Over the past few days the airwaves over and about Kashmir have been filled with the aftermath of an incident where an Indian army officer had tied a Kashmiri civilian to a jeep to be used as a human shield. This incident has been both condemned as well as supported across different political locations. The controversy was fuelled further when Major Gogoi, the officer in question was awarded a citation by the Indian army, which is an open statement of the support of the army and the State. The history of military operations in Kashmir since 1990 has been marked by particular controversies from time to time, most notably Kunan Poshpora in the early 1990s. However, what is surprising in this recent incident is that by awarding Gogoi, the army and the Indian state has made an open statement of support rather than statements denying any misconduct as seen with other incidents in the past. In a press conference the Chief of Staff of the army, General Rawat, who has in the past declared that any civilian hindering counter insurgency operations in Kashmir would be treated as a militant praised Gogoi’s actions as ‘innovative’:
What is striking about the General’s comments is his choice of words. What is taking place in Kashmir is now clearly ‘war’. While the conflict in Kashmir has often been called a proxy war waged by Pakistan in Indian state discourse, the depiction of the situation in Kashmir as a dirty war is unusual. Hence, while life in Kashmir has been marked by violence for nearly three decades, there is another form of violence that has now come into the open. Rather, the violence of the state is physical, institutional and linguistic.
Language has been a fundamental feature of violence. While violence is a physical process, an important component of the experience of violence relates to how people talk about it.
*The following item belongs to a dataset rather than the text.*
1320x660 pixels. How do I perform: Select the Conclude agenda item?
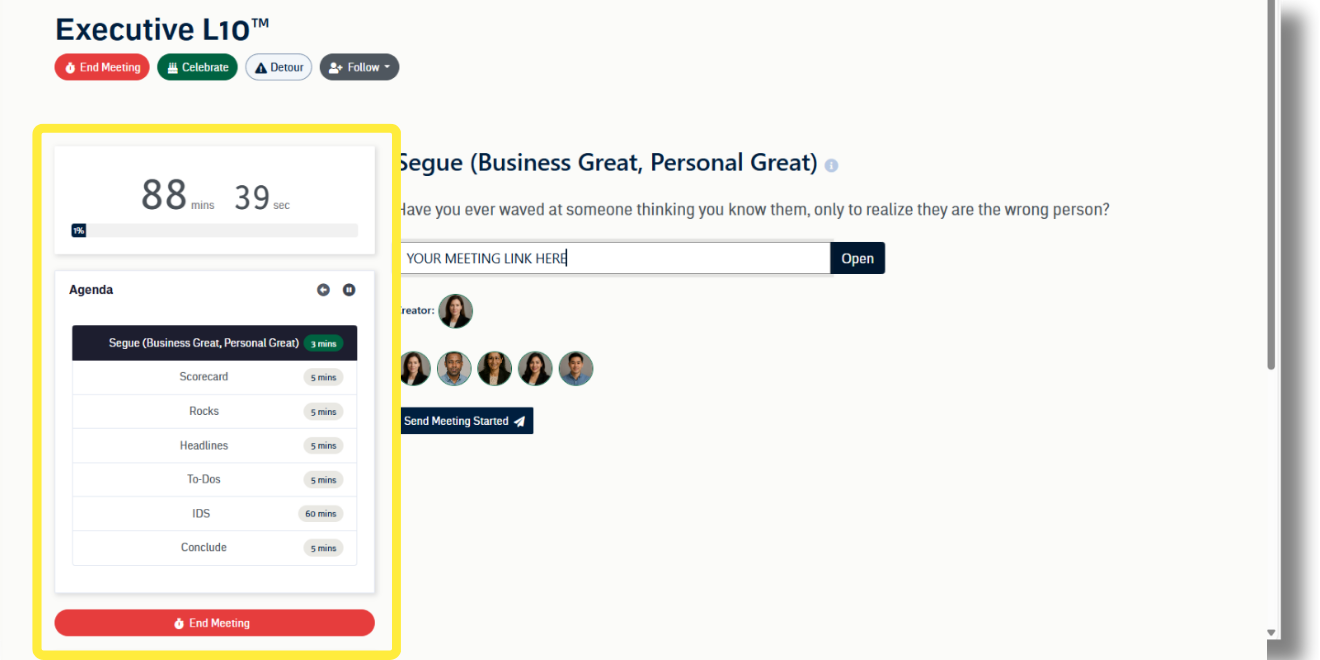204,547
It is through language that we can approach the forms of violence, especially those of us watching from afar. The philosopher Etienne Balibar had written that what we call war shapes how we understand war. What is critical to war is often how we name it. It is through naming a war that the war acquires its character and type. Balibar’s discussion had developed in the early years of the ‘war on terror’; a war was marked by violence, despair and a new vocabulary. The war on terror was fought against ‘the axis of evil’ by the ‘coalition of the willing’. As a student in those days, I remember one class teacher lecturing us on how the US army was going to ‘smoke’ the Taliban out of their ‘holes’. One learned to imagine the war with special words that straddled the thin line between meaningfulness and meaninglessness, the mundane and extraordinary. The Enemy as a rat…..
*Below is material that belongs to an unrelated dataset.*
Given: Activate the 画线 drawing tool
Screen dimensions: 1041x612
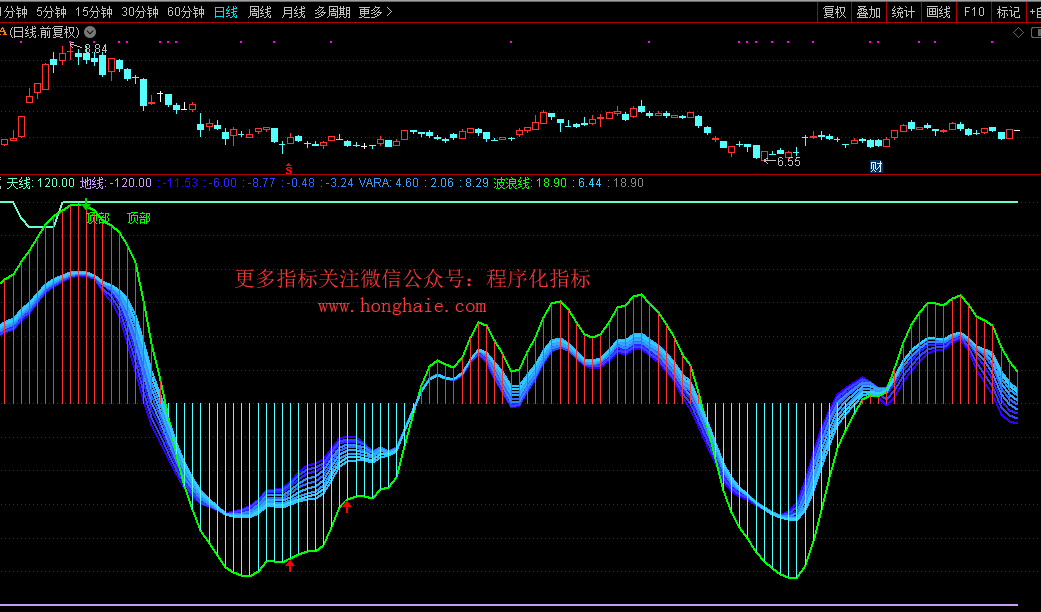Looking at the screenshot, I should [938, 12].
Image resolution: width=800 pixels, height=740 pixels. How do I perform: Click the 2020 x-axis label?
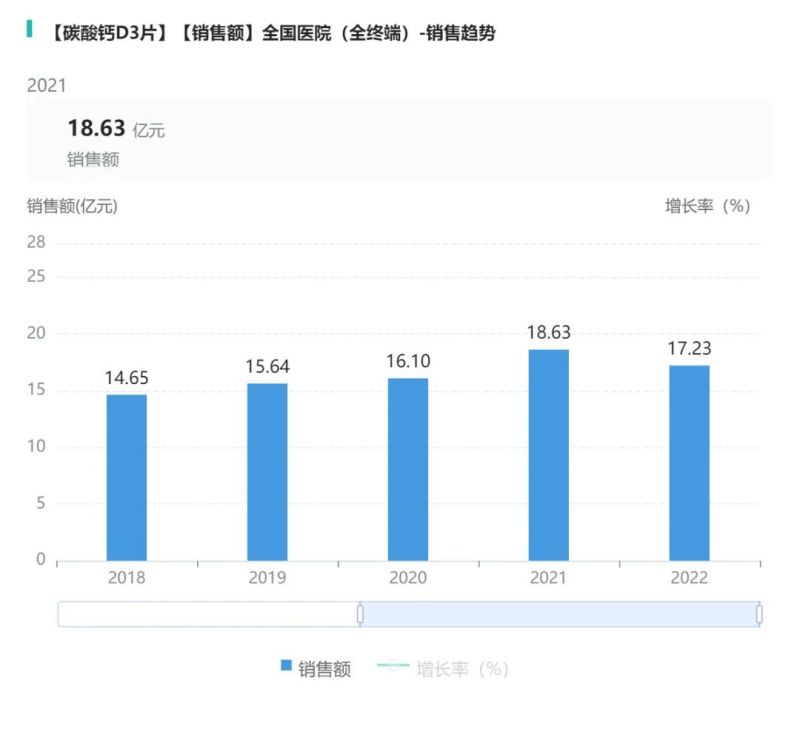tap(408, 578)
When I spent time in the state of Jammu and Kashmir conducting research among the Kashmiri Pandits who had been displaced in the first year of the conflict, studying with a group in a camp colony, I discovered that the official term for displaced people in the state was ‘migrant’. While many Pandits were angry as the term migrant could refer to anyone and not just those displaced by conflict, I was surprised to see that the word had entered everyday language in Jammu to refer to people displaced by the conflict. It was towards the end of my research when a government official had mentioned that it was preferable to use the word migrant with regard to the Pandits as to use the term Internally Displaced People or internal refugee would imply that the state had lost control in Kashmir in the early 1990s.
In Kashmir other forms of language circulate taking a life of their own. Phrases like ‘catch and kill’, ‘hearts and minds’, ‘encounter’, are a part of everyday language. A counter vocabulary also takes root, drawing on experiences from elsewhere such as ‘occupation’. To return to the General’s statement, to call the present as a dirty war, in other words, is an open declaration of Kashmir being a war zone, and that too of a unique kind. There even seems a certain disappointment when the General in the same statement wished that the stone pelters used guns instead of stones. That would make sense to him. Perhaps that is the power and genius of something basic as opposed to a piece of sophisticated engineering.
Yet to call the present situation a dirty war means that the violence of the state can no longer be bound in principle by concerns of normal ethics. While many Kashmiris and others may argue that ethical actions have long been compromised, what we may now see is the discarding of an ethical veil.
While the situation in Kashmir may be classified as a dirty war, depending on how the phrase is used and who articulates it, there is history to this phrase. Not every war is a dirty war. The phrase itself was first used during the 1970s in Argentina during a period of state violence against opponents of the military junta that was in power at the time. The dirty war since then evokes torture, disappearances and the suspension of democratic norms. The question to ask is whether General Rawat is aware of this history while using this choice phrase.